A press conference was held in Albany on Tuesday to shed light on the under representation of minority employment in New York State’s civil service workforce.

It seems that both African and Hispanic New Yorkers are proportionately under represented in New York State’s government agencies and their numbers are declining rapidly according to a recent report from the State Assembly’s Puerto Rican/Hispanic Taskforce. In the report titled, “Hispanics & African American Need not Apply: The Alarming Under-representation of Minorities in the New York State Government Workforce,” the percentage of minorities in the civil service sector has decreased tremendously over the last decade since Governor Pataki has taken office.

The statistics from the report are staggering:

  • Hispanics today make up over 16% of the states population, but account for only 3.8% of the government workforce. Since 1991, over 1,000 Hispanic jobs have been eliminated resulting in a 12% reduction of Hispanic state workers.
  • African Americans have lost over 8,000 jobs resulting in a net decline of 26.7 percent of African Americans in the state workforce. A recent report from the Center of Women in Government and Civil Society has stated that there are more high ranking African American officials in the state government of Alabama, once the epicenter of segregation, then there are currently in New York State.

So what’s being done?

A bill package consisting of legislation targeting inequities of minority hiring in government will be introduced in the Assembly later this week. The proposed package of legislation seeks to:

  • Streamline the process of equal opportunity procedures that are mandated by the Federal Civil Rights Act
  • Prohibits the hiring of temporary and provisional employees of a period greater then 18 months; employees often hired without benefits.
  • Mandates that Affirmative Action Officers shall be hired as competitive classified positions.
  • The creation of a task force to better understand how to increase diversity in the state workforce.
  • Reward employees who speak multiple languages.

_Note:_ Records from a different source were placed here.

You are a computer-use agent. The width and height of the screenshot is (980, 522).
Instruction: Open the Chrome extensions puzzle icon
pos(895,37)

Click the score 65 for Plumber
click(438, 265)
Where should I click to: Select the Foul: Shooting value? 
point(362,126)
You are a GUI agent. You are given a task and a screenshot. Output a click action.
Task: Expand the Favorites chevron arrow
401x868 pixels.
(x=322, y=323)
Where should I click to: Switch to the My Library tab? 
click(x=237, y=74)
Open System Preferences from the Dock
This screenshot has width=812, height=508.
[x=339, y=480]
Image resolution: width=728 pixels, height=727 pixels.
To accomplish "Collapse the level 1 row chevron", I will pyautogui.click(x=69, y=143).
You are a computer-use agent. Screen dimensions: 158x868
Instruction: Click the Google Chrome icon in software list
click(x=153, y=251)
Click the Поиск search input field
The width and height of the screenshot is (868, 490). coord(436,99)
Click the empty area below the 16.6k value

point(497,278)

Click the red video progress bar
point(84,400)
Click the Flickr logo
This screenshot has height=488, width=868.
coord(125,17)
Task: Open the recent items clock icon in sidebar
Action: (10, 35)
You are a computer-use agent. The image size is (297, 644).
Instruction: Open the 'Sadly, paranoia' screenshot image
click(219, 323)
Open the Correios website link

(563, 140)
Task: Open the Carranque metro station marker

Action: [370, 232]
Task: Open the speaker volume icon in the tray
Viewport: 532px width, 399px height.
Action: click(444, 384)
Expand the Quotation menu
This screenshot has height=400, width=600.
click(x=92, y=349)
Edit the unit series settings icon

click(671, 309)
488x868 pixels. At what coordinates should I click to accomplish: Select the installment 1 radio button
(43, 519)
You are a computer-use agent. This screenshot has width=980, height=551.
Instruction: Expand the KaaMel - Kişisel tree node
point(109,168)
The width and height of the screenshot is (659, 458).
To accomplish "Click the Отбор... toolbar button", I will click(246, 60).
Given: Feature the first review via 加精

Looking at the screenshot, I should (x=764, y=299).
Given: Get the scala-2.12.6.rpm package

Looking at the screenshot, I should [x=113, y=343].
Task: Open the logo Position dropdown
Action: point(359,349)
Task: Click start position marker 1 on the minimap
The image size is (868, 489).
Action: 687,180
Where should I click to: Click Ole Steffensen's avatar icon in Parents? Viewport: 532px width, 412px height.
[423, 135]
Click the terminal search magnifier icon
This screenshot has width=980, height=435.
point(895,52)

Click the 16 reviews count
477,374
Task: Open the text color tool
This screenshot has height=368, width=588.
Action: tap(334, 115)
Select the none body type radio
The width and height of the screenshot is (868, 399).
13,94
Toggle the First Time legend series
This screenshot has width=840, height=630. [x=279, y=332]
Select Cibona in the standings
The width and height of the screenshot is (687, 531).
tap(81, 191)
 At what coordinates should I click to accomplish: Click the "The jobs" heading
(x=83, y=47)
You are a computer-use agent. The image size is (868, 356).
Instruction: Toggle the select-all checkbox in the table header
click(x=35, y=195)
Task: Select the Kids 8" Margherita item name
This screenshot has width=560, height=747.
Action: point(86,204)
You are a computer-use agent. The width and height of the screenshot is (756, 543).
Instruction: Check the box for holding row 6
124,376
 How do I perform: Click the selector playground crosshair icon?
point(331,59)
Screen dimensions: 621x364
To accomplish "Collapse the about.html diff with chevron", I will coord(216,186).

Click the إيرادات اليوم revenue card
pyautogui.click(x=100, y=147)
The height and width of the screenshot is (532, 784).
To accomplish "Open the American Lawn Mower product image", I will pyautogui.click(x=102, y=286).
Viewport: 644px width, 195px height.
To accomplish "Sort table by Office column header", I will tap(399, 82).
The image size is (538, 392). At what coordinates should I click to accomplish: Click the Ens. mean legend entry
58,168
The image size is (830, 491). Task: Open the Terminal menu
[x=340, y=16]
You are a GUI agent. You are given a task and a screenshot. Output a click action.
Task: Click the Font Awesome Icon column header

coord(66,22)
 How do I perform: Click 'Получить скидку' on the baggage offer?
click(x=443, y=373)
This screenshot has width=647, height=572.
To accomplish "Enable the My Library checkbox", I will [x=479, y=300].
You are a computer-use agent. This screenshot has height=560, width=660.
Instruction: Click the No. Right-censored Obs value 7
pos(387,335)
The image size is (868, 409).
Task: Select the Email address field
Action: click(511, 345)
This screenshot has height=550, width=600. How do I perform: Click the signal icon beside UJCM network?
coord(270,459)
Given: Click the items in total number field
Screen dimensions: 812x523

Assemblyman William Boyland (D-Kings), both a member of the Black and Puerto Rican Caucus and Puerto Rican/Hispanic Task Force, a sponsor of the bill package, hopes that these initiatives will help bring traditionally under represented groups in the state workforce back to a level of parity with their counterparts.

“It is sad that in today’s day and age that Hispanics & African Americans in this state still face an uphill battle in attaining equal opportunities in civil service employment,” said Assemblyman William Boyland. “We are taking constructive steps today to insure fair employment opportunities in civil service occupations for our children and their respective children.”